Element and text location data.
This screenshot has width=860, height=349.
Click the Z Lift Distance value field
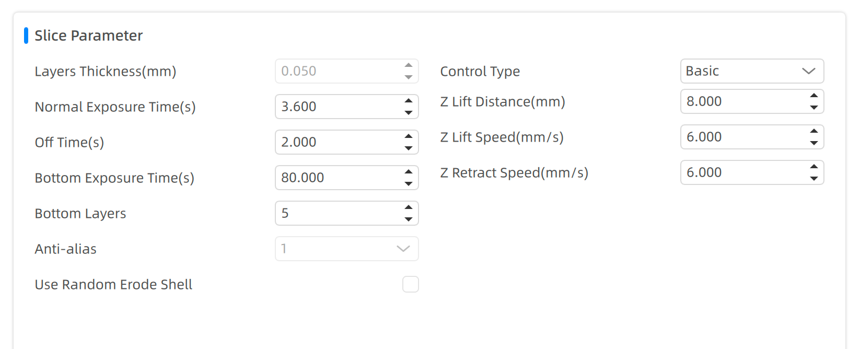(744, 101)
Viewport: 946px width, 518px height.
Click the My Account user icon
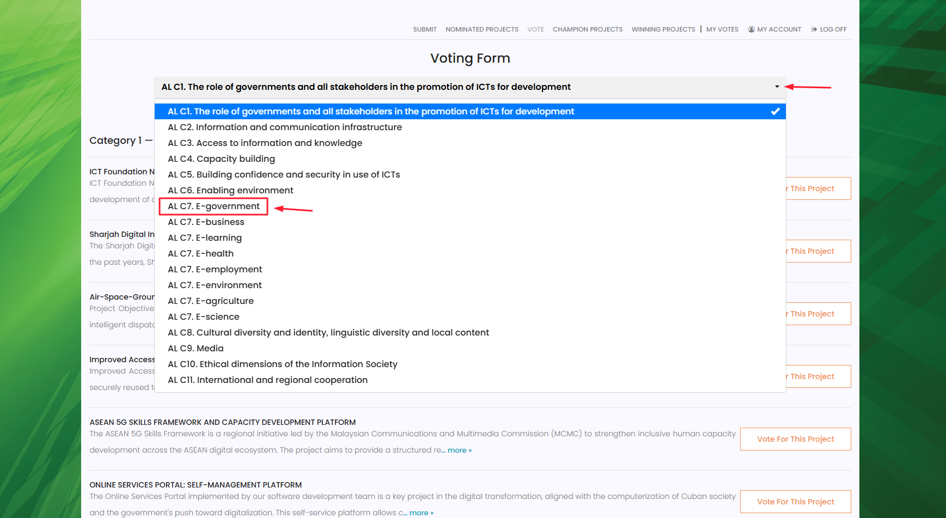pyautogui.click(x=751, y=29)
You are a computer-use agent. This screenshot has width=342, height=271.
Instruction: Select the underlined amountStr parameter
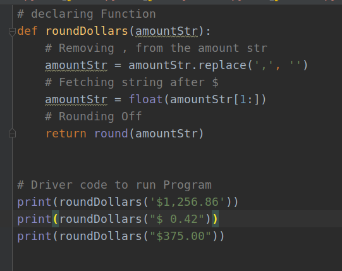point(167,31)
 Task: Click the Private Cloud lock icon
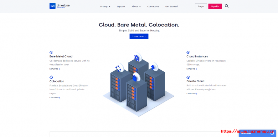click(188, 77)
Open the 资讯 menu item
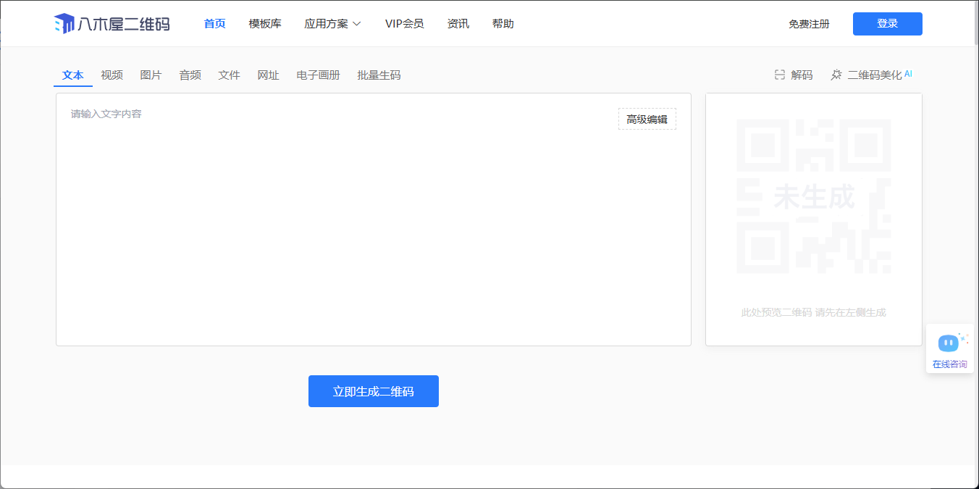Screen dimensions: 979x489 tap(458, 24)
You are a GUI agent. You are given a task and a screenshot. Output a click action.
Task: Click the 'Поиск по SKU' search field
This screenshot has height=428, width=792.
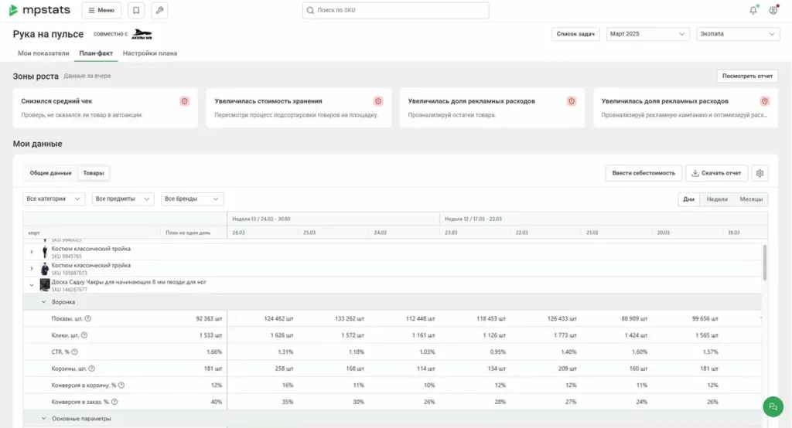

What is needed.
Copy out the listing above word for word, leaving out the pictures.

The answer.
This screenshot has width=860, height=349.
Click the Z Lift Distance value field
(744, 101)
Viewport: 946px width, 518px height.
Click the My Account user icon
pyautogui.click(x=751, y=29)
You are a computer-use agent. This screenshot has width=342, height=271.
Instruction: Select the underlined amountStr parameter
point(167,31)
 Task: Click the Private Cloud lock icon
click(188, 77)
Open the 资讯 menu item
Screen dimensions: 979x489 tap(458, 24)
You are a GUI agent. You are given a task and a screenshot. Output a click action.
Task: Click the 'Поиск по SKU' search field
This screenshot has height=428, width=792.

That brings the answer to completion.